As the minutes passed, he continued naming every emotion. When his mind started feeling calmer, he noted that aloud too. Eventually, he opened his eyes and apologized.
The crowd was in stunned silence. Many were in tears. Instead of pushing away his experience, he bowed to it. He felt grief and confusion and even anger, but he didn’t make anything wrong. He saw the feelings arise and instead of pushing them away, he greeted them with kindness.
Nothing is wrong - it is just real life.
*
Real life, what is that like?
After reading this chapter, I sat down and started doing a body scan. It’s a meditation practice where you go through your body and notice any sensation that arises. I closed my eyes and immediately noticed the self-inflicting spots. My head felt heavy. My shoulders were tightening. There was slight pain like ant bites all over my body. Whenever I felt this in the past, my default was getting frustrated because I was not meditating the right way. But this time, I just whispered to myself, “It must hurt a lot.” “It must be tiring.” “It must be hard.” over and over.

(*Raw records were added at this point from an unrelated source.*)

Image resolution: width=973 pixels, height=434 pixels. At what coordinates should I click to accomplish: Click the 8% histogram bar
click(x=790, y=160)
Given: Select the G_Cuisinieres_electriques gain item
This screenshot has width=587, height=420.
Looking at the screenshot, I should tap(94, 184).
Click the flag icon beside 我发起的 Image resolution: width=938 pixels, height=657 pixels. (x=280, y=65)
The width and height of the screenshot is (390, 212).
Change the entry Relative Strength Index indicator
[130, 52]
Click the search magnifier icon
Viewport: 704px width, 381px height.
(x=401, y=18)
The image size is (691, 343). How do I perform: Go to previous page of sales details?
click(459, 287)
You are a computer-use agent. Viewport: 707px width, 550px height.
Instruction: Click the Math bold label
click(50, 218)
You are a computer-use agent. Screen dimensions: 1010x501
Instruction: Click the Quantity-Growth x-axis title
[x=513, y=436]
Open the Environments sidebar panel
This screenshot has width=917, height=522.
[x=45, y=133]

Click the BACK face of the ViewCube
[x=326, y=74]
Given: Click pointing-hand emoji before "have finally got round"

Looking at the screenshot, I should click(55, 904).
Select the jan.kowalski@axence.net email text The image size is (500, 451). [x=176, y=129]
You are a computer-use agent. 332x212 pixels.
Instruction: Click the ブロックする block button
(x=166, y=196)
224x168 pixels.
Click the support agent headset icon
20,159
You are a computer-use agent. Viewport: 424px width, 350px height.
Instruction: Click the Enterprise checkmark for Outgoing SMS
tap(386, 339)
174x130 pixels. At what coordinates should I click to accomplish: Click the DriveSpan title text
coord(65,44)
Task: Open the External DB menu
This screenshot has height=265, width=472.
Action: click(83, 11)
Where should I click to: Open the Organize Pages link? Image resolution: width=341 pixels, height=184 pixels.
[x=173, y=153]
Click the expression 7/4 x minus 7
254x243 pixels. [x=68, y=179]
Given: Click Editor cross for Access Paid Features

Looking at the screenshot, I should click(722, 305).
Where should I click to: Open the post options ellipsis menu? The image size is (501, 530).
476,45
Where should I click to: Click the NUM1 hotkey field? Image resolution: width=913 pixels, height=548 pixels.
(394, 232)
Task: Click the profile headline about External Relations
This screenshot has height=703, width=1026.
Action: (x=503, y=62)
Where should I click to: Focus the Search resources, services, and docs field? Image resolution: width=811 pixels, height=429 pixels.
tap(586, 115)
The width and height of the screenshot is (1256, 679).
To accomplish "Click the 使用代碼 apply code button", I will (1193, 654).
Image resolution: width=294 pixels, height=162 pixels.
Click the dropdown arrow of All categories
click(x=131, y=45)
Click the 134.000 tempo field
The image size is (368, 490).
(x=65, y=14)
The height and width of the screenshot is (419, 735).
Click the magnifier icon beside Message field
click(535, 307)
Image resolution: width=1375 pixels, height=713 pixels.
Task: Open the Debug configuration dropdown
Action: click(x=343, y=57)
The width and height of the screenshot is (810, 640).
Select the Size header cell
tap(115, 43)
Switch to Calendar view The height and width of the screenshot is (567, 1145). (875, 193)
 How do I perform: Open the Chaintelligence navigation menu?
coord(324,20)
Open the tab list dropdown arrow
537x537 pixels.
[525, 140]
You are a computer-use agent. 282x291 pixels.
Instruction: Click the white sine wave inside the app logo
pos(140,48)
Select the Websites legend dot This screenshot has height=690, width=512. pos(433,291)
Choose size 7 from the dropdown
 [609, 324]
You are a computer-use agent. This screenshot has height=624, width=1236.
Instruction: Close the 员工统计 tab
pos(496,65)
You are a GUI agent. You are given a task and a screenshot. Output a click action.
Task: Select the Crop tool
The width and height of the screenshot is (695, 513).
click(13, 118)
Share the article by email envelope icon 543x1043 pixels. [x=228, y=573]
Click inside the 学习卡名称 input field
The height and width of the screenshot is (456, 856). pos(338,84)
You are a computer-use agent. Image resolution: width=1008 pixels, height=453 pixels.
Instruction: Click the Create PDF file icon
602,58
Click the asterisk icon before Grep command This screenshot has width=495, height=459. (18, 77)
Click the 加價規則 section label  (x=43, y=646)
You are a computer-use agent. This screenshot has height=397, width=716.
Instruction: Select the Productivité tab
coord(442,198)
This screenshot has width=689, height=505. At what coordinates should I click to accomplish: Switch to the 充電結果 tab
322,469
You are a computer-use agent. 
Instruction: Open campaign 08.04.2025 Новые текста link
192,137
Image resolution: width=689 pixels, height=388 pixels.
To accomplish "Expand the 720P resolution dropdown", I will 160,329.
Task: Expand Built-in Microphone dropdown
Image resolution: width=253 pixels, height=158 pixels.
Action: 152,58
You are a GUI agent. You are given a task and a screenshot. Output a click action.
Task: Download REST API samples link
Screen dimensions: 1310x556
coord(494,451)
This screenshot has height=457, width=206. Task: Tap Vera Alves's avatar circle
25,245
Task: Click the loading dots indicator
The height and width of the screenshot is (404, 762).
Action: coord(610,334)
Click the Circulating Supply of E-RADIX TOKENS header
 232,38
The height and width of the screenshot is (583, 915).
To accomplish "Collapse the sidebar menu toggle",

I’m flying in my head all the time. My feet are rarely, touching grass, as the kids call these days. And so i tell myself story and i believe them. Like, it’s not supposed to be hard, i am supposed to figure things out at this point, i should not wallow in my sadness, i should figure it out now. But in just acknowledging exactly what i feel, and that it is ok to feel this way, the knots in my body were loosening. I was not criticizing myself, i was not telling myself story, i was simply saying, as if to a child that is crying, “It must hurt a lot.” I let myself feel the burdens of the heart. Somehow, that opens a tenderness in myself that I keep forgetting exists. I open myself up to the real world that is.